## Task
Copy out the listing below, putting "desktop assistant" in place of every "GUI agent" and leaving everything else as it is.

*** Records for processing

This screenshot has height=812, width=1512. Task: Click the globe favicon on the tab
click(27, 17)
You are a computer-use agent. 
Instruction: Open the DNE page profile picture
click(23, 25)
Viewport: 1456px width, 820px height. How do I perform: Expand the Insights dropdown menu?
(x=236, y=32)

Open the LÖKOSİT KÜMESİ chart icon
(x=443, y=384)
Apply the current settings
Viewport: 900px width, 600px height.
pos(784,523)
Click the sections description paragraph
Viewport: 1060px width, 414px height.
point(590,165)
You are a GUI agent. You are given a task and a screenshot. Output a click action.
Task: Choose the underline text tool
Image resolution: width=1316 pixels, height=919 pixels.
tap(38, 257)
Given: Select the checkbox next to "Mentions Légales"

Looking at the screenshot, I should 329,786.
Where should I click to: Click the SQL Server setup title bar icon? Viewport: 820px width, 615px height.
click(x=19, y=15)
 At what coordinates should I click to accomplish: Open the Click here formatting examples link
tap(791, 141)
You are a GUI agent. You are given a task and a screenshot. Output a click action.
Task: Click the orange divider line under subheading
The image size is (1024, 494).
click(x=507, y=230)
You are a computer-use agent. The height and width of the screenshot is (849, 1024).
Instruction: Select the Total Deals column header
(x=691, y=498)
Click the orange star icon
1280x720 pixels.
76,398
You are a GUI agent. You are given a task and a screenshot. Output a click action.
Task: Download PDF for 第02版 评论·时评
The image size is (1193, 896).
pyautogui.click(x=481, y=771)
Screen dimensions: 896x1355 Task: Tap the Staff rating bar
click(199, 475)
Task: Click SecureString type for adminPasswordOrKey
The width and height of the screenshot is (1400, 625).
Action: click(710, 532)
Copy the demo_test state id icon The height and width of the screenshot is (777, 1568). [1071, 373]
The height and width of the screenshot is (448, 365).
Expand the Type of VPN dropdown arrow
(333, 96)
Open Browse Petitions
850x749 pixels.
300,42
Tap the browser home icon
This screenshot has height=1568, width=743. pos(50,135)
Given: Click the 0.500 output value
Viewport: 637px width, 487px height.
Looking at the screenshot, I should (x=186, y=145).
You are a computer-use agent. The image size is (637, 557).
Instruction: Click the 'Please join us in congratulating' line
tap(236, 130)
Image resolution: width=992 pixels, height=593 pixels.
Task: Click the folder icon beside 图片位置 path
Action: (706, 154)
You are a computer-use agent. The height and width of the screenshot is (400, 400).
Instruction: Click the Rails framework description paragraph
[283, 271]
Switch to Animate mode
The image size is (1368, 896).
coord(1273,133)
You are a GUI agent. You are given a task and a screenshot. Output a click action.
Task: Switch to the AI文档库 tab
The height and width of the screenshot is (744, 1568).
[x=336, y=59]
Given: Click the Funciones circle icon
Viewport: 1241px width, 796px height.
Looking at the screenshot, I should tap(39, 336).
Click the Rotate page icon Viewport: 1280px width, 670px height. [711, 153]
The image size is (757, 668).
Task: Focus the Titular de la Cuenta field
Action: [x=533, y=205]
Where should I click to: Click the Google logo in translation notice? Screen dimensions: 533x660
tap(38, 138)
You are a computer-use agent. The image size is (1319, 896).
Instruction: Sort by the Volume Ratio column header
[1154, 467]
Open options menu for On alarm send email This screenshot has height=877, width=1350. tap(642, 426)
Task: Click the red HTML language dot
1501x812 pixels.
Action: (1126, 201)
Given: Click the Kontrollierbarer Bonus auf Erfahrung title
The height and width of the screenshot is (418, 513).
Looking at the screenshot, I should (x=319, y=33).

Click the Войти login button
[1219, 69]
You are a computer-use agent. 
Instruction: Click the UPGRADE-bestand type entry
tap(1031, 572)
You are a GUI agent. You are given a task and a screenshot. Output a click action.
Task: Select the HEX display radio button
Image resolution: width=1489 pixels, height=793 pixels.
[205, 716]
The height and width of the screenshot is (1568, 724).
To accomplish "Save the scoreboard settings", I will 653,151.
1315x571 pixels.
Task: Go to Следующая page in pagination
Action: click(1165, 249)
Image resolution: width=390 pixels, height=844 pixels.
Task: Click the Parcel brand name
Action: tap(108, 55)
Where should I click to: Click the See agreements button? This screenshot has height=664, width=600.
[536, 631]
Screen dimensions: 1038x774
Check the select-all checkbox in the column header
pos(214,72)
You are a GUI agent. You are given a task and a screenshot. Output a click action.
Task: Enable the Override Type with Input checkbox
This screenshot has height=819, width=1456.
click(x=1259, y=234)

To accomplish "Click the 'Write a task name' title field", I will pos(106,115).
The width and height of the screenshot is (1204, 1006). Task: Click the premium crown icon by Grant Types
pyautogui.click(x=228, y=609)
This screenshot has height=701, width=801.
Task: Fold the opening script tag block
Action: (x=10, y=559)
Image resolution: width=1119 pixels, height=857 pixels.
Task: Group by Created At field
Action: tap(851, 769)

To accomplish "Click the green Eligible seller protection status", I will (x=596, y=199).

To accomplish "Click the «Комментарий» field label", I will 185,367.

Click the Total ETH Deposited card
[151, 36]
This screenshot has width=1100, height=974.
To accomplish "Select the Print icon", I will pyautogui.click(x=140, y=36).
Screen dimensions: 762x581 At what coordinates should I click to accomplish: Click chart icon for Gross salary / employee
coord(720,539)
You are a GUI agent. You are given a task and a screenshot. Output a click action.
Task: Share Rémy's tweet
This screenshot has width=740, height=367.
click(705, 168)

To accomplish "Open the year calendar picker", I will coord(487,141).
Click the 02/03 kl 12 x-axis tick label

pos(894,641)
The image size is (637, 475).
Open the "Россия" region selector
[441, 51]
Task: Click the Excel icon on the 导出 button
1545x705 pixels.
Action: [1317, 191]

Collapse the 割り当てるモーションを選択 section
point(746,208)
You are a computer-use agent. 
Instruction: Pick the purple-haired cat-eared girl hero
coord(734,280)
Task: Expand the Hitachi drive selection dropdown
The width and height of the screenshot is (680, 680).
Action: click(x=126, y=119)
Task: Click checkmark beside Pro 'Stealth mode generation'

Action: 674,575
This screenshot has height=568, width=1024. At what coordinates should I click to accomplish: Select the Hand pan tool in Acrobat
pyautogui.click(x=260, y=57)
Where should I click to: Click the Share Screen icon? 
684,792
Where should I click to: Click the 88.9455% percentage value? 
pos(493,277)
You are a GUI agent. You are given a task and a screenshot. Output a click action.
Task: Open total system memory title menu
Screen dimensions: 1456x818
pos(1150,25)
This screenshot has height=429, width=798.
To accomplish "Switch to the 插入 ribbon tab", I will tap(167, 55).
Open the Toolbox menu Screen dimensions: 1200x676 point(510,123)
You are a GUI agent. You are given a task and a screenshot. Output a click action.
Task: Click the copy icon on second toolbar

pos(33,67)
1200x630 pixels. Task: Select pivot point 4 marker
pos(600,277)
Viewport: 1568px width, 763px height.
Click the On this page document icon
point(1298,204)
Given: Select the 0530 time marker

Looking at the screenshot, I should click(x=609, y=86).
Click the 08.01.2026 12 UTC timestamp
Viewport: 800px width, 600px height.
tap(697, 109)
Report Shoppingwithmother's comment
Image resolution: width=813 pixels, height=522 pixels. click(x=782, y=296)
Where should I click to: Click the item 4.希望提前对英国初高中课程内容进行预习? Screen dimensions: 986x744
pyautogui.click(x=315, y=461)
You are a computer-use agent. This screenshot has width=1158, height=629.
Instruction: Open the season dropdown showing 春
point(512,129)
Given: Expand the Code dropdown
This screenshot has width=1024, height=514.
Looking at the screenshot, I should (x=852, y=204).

******

## Exercise solution
This screenshot has height=812, width=1512. Task: Click the globe favicon on the tab
click(27, 17)
You are a computer-use agent. 
Instruction: Open the DNE page profile picture
click(23, 25)
Viewport: 1456px width, 820px height. How do I perform: Expand the Insights dropdown menu?
(x=236, y=32)

Open the LÖKOSİT KÜMESİ chart icon
(x=443, y=384)
Apply the current settings
Viewport: 900px width, 600px height.
pos(784,523)
Click the sections description paragraph
Viewport: 1060px width, 414px height.
point(590,165)
You are a desktop assistant. You are given a task and a screenshot. Output a click action.
Task: Choose the underline text tool
Image resolution: width=1316 pixels, height=919 pixels.
tap(38, 257)
Given: Select the checkbox next to "Mentions Légales"

Looking at the screenshot, I should 329,786.
Where should I click to: Click the SQL Server setup title bar icon? Viewport: 820px width, 615px height.
click(x=19, y=15)
 At what coordinates should I click to accomplish: Open the Click here formatting examples link
tap(791, 141)
You are a desktop assistant. You are given a task and a screenshot. Output a click action.
Task: Click the orange divider line under subheading
The image size is (1024, 494).
click(x=507, y=230)
You are a computer-use agent. The height and width of the screenshot is (849, 1024).
Instruction: Select the Total Deals column header
(x=691, y=498)
Click the orange star icon
1280x720 pixels.
76,398
You are a desktop assistant. You are given a task and a screenshot. Output a click action.
Task: Download PDF for 第02版 评论·时评
The image size is (1193, 896).
pyautogui.click(x=481, y=771)
Screen dimensions: 896x1355 Task: Tap the Staff rating bar
click(199, 475)
Task: Click SecureString type for adminPasswordOrKey
The width and height of the screenshot is (1400, 625).
Action: click(710, 532)
Copy the demo_test state id icon The height and width of the screenshot is (777, 1568). [1071, 373]
The height and width of the screenshot is (448, 365).
Expand the Type of VPN dropdown arrow
(333, 96)
Open Browse Petitions
850x749 pixels.
300,42
Tap the browser home icon
This screenshot has height=1568, width=743. pos(50,135)
Given: Click the 0.500 output value
Viewport: 637px width, 487px height.
Looking at the screenshot, I should (x=186, y=145).
You are a computer-use agent. The image size is (637, 557).
Instruction: Click the 'Please join us in congratulating' line
tap(236, 130)
Image resolution: width=992 pixels, height=593 pixels.
Task: Click the folder icon beside 图片位置 path
Action: (706, 154)
You are a computer-use agent. The height and width of the screenshot is (400, 400).
Instruction: Click the Rails framework description paragraph
[283, 271]
Switch to Animate mode
The image size is (1368, 896).
coord(1273,133)
You are a desktop assistant. You are given a task and a screenshot. Output a click action.
Task: Switch to the AI文档库 tab
The height and width of the screenshot is (744, 1568).
[x=336, y=59]
Given: Click the Funciones circle icon
Viewport: 1241px width, 796px height.
Looking at the screenshot, I should tap(39, 336).
Click the Rotate page icon Viewport: 1280px width, 670px height. [711, 153]
The image size is (757, 668).
Task: Focus the Titular de la Cuenta field
Action: [x=533, y=205]
Where should I click to: Click the Google logo in translation notice? Screen dimensions: 533x660
tap(38, 138)
You are a computer-use agent. The image size is (1319, 896).
Instruction: Sort by the Volume Ratio column header
[1154, 467]
Open options menu for On alarm send email This screenshot has height=877, width=1350. tap(642, 426)
Task: Click the red HTML language dot
1501x812 pixels.
Action: (1126, 201)
Given: Click the Kontrollierbarer Bonus auf Erfahrung title
The height and width of the screenshot is (418, 513).
Looking at the screenshot, I should (x=319, y=33).

Click the Войти login button
[1219, 69]
You are a computer-use agent. 
Instruction: Click the UPGRADE-bestand type entry
tap(1031, 572)
You are a desktop assistant. You are given a task and a screenshot. Output a click action.
Task: Select the HEX display radio button
Image resolution: width=1489 pixels, height=793 pixels.
[205, 716]
The height and width of the screenshot is (1568, 724).
To accomplish "Save the scoreboard settings", I will 653,151.
1315x571 pixels.
Task: Go to Следующая page in pagination
Action: click(1165, 249)
Image resolution: width=390 pixels, height=844 pixels.
Task: Click the Parcel brand name
Action: tap(108, 55)
Where should I click to: Click the See agreements button? This screenshot has height=664, width=600.
[536, 631]
Screen dimensions: 1038x774
Check the select-all checkbox in the column header
pos(214,72)
You are a desktop assistant. You are given a task and a screenshot. Output a click action.
Task: Enable the Override Type with Input checkbox
This screenshot has height=819, width=1456.
click(x=1259, y=234)

To accomplish "Click the 'Write a task name' title field", I will pos(106,115).
The width and height of the screenshot is (1204, 1006). Task: Click the premium crown icon by Grant Types
pyautogui.click(x=228, y=609)
This screenshot has height=701, width=801.
Task: Fold the opening script tag block
Action: (x=10, y=559)
Image resolution: width=1119 pixels, height=857 pixels.
Task: Group by Created At field
Action: tap(851, 769)

To accomplish "Click the green Eligible seller protection status", I will (x=596, y=199).

To accomplish "Click the «Комментарий» field label", I will 185,367.

Click the Total ETH Deposited card
[151, 36]
This screenshot has width=1100, height=974.
To accomplish "Select the Print icon", I will pyautogui.click(x=140, y=36).
Screen dimensions: 762x581 At what coordinates should I click to accomplish: Click chart icon for Gross salary / employee
coord(720,539)
You are a desktop assistant. You are given a task and a screenshot. Output a click action.
Task: Share Rémy's tweet
This screenshot has width=740, height=367.
click(705, 168)

To accomplish "Open the year calendar picker", I will coord(487,141).
Click the 02/03 kl 12 x-axis tick label

pos(894,641)
The image size is (637, 475).
Open the "Россия" region selector
[441, 51]
Task: Click the Excel icon on the 导出 button
1545x705 pixels.
Action: [1317, 191]

Collapse the 割り当てるモーションを選択 section
point(746,208)
You are a computer-use agent. 
Instruction: Pick the purple-haired cat-eared girl hero
coord(734,280)
Task: Expand the Hitachi drive selection dropdown
The width and height of the screenshot is (680, 680).
Action: click(x=126, y=119)
Task: Click checkmark beside Pro 'Stealth mode generation'

Action: 674,575
This screenshot has height=568, width=1024. At what coordinates should I click to accomplish: Select the Hand pan tool in Acrobat
pyautogui.click(x=260, y=57)
Where should I click to: Click the Share Screen icon? 
684,792
Where should I click to: Click the 88.9455% percentage value? 
pos(493,277)
You are a desktop assistant. You are given a task and a screenshot. Output a click action.
Task: Open total system memory title menu
Screen dimensions: 1456x818
pos(1150,25)
This screenshot has height=429, width=798.
To accomplish "Switch to the 插入 ribbon tab", I will tap(167, 55).
Open the Toolbox menu Screen dimensions: 1200x676 point(510,123)
You are a desktop assistant. You are given a task and a screenshot. Output a click action.
Task: Click the copy icon on second toolbar

pos(33,67)
1200x630 pixels. Task: Select pivot point 4 marker
pos(600,277)
Viewport: 1568px width, 763px height.
Click the On this page document icon
point(1298,204)
Given: Select the 0530 time marker

Looking at the screenshot, I should click(x=609, y=86).
Click the 08.01.2026 12 UTC timestamp
Viewport: 800px width, 600px height.
tap(697, 109)
Report Shoppingwithmother's comment
Image resolution: width=813 pixels, height=522 pixels. click(x=782, y=296)
Where should I click to: Click the item 4.希望提前对英国初高中课程内容进行预习? Screen dimensions: 986x744
pyautogui.click(x=315, y=461)
You are a computer-use agent. This screenshot has width=1158, height=629.
Instruction: Open the season dropdown showing 春
point(512,129)
Given: Expand the Code dropdown
This screenshot has width=1024, height=514.
Looking at the screenshot, I should (x=852, y=204).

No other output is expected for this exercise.